In the country, Aitken Spence is a giant. The conglomerate has operations in South Asia, the Middle East, Africa, and the Pacific, with interests in Sri Lanka ranging from tea plantations to maritime and freight logistics, printing and packaging businesses, apparel manufacturing, power generation, property management and hospitality initiativesm and more. What's notable is that they have integrated disaster risk reduction into their DNA.

In Sri Lanka, they developed a national Disaster Impact Map that integrates data on floods, landslides, droughts, tsunamis, and historical earthquakes.

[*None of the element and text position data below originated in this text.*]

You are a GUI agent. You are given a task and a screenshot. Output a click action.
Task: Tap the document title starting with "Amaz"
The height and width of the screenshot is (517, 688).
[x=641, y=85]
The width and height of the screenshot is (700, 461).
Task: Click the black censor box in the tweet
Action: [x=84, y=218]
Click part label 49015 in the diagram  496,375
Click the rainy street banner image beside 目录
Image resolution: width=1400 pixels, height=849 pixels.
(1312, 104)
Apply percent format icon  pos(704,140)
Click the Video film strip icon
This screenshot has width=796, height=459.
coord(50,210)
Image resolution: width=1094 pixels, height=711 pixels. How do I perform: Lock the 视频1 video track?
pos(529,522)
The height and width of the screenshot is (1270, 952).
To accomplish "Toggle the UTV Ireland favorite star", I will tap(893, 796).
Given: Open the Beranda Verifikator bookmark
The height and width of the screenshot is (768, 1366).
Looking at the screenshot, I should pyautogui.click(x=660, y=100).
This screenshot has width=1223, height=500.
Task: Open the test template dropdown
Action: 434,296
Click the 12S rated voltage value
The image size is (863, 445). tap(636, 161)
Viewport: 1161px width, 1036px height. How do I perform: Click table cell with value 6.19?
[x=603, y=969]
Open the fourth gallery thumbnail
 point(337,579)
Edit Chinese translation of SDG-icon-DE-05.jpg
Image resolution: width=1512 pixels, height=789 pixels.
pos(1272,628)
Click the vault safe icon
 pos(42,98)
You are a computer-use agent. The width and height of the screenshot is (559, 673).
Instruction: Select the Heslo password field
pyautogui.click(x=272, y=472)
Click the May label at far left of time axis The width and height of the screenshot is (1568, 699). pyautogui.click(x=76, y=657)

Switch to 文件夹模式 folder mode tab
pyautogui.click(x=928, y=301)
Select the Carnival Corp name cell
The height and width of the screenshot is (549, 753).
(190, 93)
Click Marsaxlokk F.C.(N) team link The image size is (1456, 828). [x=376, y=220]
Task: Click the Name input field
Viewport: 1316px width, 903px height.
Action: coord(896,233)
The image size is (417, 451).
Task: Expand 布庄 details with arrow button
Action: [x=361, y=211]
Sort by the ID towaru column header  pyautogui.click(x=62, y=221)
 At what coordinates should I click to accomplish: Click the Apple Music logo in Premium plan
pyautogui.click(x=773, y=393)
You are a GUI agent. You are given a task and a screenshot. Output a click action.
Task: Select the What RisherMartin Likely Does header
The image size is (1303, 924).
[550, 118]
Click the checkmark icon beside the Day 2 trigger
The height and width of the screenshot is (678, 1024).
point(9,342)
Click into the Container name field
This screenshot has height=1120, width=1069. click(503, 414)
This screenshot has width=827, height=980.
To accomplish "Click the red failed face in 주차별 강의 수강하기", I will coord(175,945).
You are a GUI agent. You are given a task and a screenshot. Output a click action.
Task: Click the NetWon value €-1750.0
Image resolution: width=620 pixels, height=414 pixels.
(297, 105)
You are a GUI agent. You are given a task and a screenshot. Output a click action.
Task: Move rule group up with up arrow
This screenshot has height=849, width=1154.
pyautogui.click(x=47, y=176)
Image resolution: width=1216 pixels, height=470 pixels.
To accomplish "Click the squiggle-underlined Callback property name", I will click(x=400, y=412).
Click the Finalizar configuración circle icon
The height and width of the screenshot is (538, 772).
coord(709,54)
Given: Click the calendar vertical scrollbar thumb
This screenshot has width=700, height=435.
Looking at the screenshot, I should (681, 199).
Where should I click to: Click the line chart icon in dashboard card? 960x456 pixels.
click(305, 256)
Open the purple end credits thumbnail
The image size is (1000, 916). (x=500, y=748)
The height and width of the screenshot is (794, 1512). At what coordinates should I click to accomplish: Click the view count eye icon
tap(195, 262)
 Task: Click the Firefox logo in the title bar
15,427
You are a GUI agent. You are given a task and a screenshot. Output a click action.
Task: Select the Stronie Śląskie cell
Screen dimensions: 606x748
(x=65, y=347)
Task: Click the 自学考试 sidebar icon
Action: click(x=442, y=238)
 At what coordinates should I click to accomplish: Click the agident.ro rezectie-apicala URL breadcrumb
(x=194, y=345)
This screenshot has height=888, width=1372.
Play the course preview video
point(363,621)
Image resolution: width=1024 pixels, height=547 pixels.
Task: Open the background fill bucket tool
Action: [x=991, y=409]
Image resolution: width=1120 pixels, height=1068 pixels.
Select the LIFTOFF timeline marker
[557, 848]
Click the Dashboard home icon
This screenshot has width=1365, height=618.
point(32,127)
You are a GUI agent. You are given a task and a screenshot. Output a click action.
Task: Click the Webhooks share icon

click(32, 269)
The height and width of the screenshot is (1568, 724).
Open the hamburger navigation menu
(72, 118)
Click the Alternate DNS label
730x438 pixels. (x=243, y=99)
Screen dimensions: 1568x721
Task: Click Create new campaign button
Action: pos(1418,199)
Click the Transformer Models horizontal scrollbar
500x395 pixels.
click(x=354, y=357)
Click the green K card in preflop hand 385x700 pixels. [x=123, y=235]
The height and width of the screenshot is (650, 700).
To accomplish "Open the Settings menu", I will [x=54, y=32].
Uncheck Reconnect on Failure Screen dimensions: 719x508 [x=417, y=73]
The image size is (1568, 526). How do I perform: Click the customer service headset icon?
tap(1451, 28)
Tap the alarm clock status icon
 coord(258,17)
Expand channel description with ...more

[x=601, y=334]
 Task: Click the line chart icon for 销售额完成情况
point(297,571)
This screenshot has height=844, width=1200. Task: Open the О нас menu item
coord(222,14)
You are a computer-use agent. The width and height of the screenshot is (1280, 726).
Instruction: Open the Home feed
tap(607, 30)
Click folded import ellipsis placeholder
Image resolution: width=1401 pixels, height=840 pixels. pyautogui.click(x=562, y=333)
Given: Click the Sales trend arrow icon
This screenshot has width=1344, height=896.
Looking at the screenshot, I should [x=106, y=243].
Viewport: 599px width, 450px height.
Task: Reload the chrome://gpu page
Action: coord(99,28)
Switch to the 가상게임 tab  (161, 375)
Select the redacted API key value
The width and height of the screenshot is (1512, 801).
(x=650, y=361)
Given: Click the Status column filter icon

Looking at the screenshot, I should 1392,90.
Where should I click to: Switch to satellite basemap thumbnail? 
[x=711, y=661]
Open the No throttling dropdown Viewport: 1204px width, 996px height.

It gives communities, planners, and tourism operators a clearer view of geographic risk, and its value lies in its practical nature: communities can better understand local hazards, businesses can adapt planning accordingly, and the tourism sector can more confidently anticipate disruptions.

When it comes to their tourism-related activities, they go a step further and have a strategy through which their operations in hotel and destination management have demonstrated inclusive, accountable, and transformative approaches to ensure that they not only adapt to risk but also lead in shaping the future of tourism in the region.

The tenets of their "Spence IMPACT strategy" are inclusive development, mitigation of adverse impacts, partnerships for progress, accountability, community development beyond philanthropy, transformation through sustainability.

Such an intentional, sustainability- and resilience-driven approach make Aitken Spence a good practice example that others may learn from.

Resources for businesses in the tourism sector

At the end of the day, not every company will choose to commit to disaster risk reduction and management as extensively as Aitken Spence, but the opportunities for a win-win approach that fosters business and societal resilience remain extensive.

Two practical resources for companies in the tourism sector, developed by A-PAD SL, include:

  1. Resilient Tourism: A guide for MSMEs in the Tourism Sector features a "Business Resilience Handbook for MSMEs" which covers steps to assess your organizational resilience and guidance to achieve or improve business resilience
  2. Sustainable Tourism Practices for MSMEs which presents key steps to incorporate sustainable business practices through to sector-specific guidelines for manufacturing, hospitality, travel, and surfing & diving

These guides are relevant to companies big and small regardless of where they operate, with practical, easy to understand steps to take to map out risks and address them so as to foster greater business resilience.

To borrow from Aitken Spence's vision, tourism is a sector that can bring in resources from within a country or region and beyond, and becoming more resilient and sustainable is essential so the industry can withstand environmental, climatic, and economic shocks while delivering shared value to people and nature.